Non-resident foreign investors will be able to invest directly in the parallel market starting from January 1 next year, he said during an investment conference taking place this week in Riyadh.
Saudi Arabia's reforms to develop and open up its capital markets are part of Vision 2030, an economic reform plan aimed at boosting growth in the private sector and at diversifying the country's economy beyond oil.
Qualified foreign institutions were allowed to start investing directly in Saudi Arabia's stocks market in 2015, and qualification requirements were eased in 2016.
Saudi Arabia has now over 100 qualified foreign institutional investors, of which more than 20 percent registered in the past month, Mohammed El Kuwaiz said on Thursday.
Foreign investors in NOMU will no longer have to meet requirements to qualify as foreign institutional investors, but will have to continue to obey limits on foreign ownership of stocks, the chairman said.
As part of its efforts to open up the Saudi capital market, the CMA is reviewing issuing and listing rules to make the listing of stocks and debt instruments easier, he said.

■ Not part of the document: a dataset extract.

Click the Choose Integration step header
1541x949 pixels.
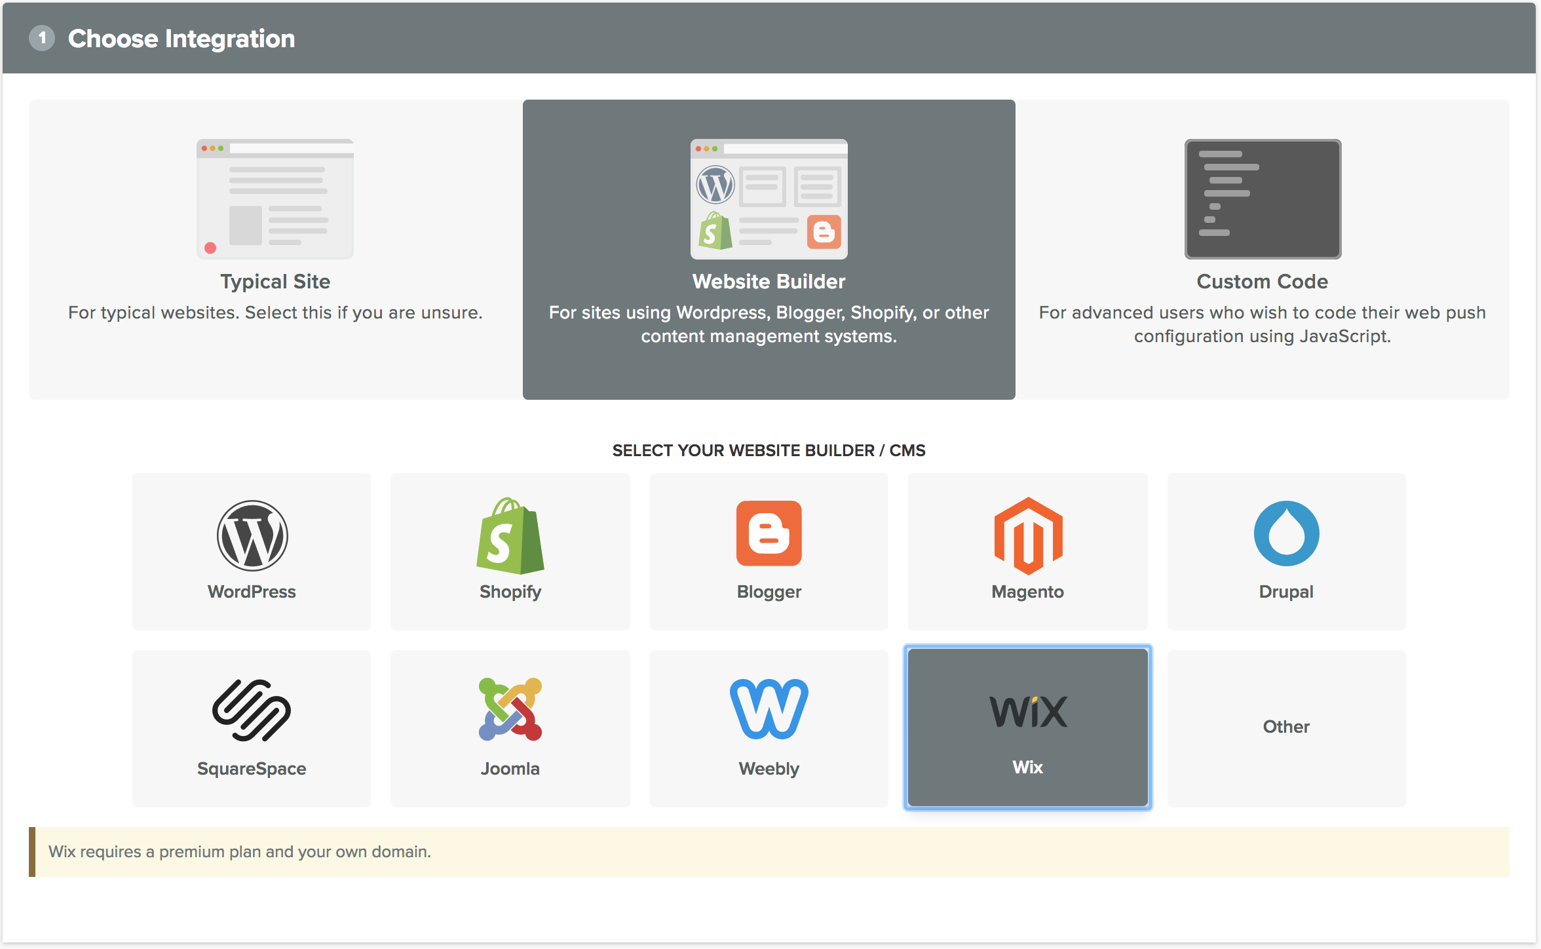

As to new listings, around five to six initial public offerings are currently being reviewed by the authority, El Kuwaiz said.
When asked about the IPO of oil giant Saudi Aramco <IPO-ARMO.SE>, El Kuwaiz said that foreign investors could participate in IPOs within Saudi Arabia. Saudi authorities have said Saudi Aramco would be listed on both the Saudi stock exchange, called Tadawul, and on one or more international exchanges.
During the same investment conference in Riyadh this week, the chief executive officer of Tadawul said the Saudi stock exchange could absorb the entirety of Saudi Aramco's IPO.